What I did: Pediatric subacute to chronic critical care 1997-2003

Posted by dvstralen  filed under    0 Comment(s)    Add a Comment  comment-icon.png

A local nursing home expanded its care to include more complex children, some dependent on a mechanical ventilator. Following this, there came problems with state regulators regarding very quality level of care offered. The facility requested the medical director from the Department of Pediatrics. Because of the complexity and the use of mechanical ventilators there was little interest in this position. I had become interested in the needs children while I was caring for them in the Home Mechanical Ventilator Clinic so I accepted the position.

When I began working there I observed that the staff did not recognize the fragile physiology of these children. To help them understand the risk and their role in helping the children I invited everyone to a barbecue in the parking lot. We would have the picnic for 2-3 hours and all would come.

I heard everybody dividing up the time so that somebody would always be in the facility. Because there was no risk of death and it was fairly safe, at least that is what they had told me, I told them nobody would be in the facility during our picnic, we would all have fun together. Individually or in small groups they came to me and said they could not do that, at least one of the children might die during the picnic and someone needed to stay nearby.

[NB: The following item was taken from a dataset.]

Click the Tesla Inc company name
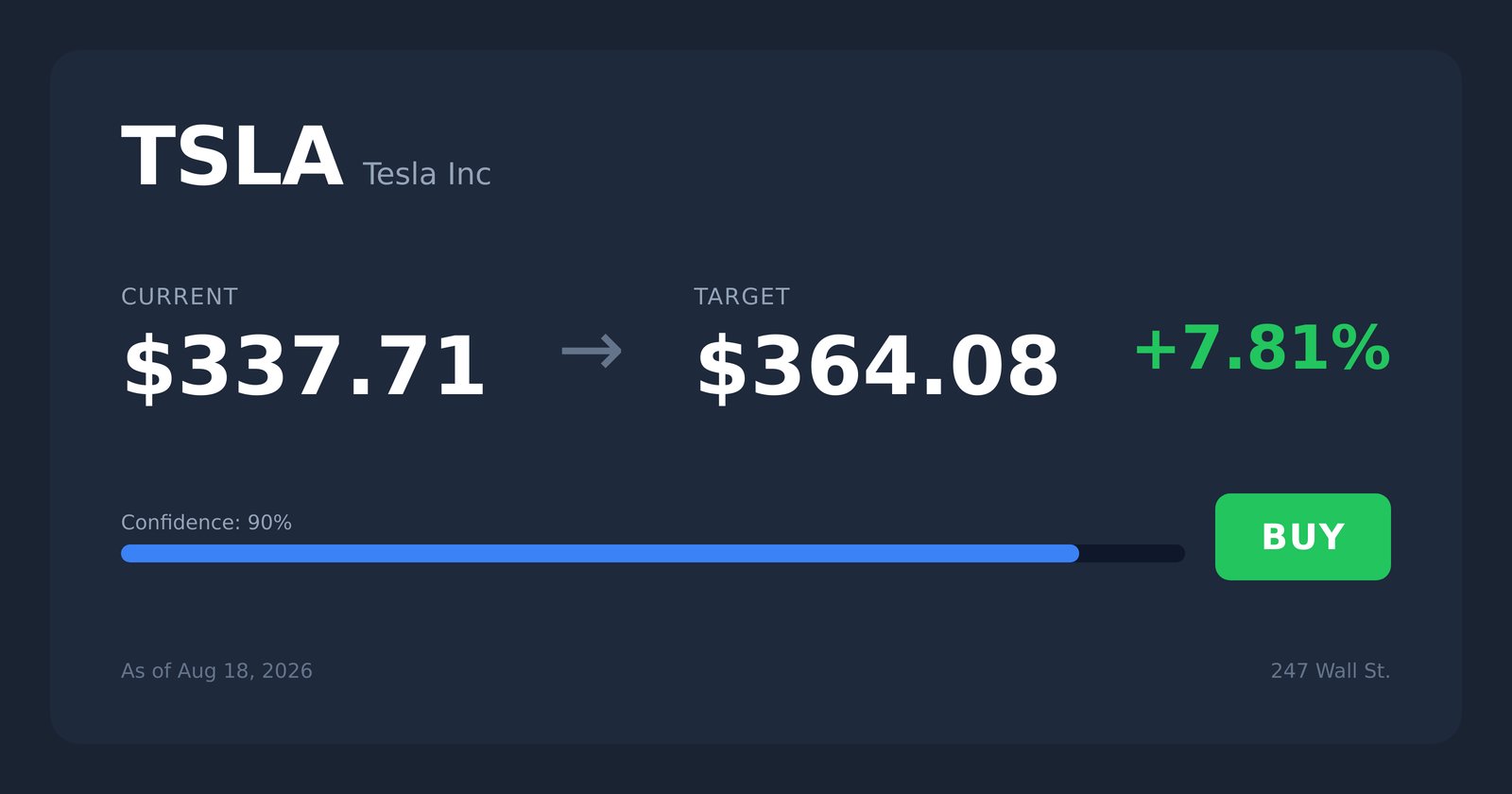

After a number of people shared this same concern with me I pointed out to them that, yes, these children can die but none had. If a child could die in the next three hours if we all left, then that means a child did not die in the last 3 hours because of the care they gave. They had saved the life of one of the children, and had even saved the lives of at least six children that day.

Now we could discuss how these children die and the things they do that save a life on a routine basis. Everyone at the facility is a lifesaver.

It now became easier to discuss care for these children. Over time I presented this work at a NASA safety conference, an Institute of Medicine committee on patient safety, and a Joint Commission special study group. I will write about hat we did in later blogs. It involved the OODA Loop, studies of expertise and who you compare yourself to, clinical evaluation, refined objectives for care, how to effectively describe your observations and experience, and how to work in a world where you and your patients are not respected.

Most important, our over-arching goal for these profoundly handicapped children became “make each child smile.” Each caregiver had smile as their responsibility … and pleasure.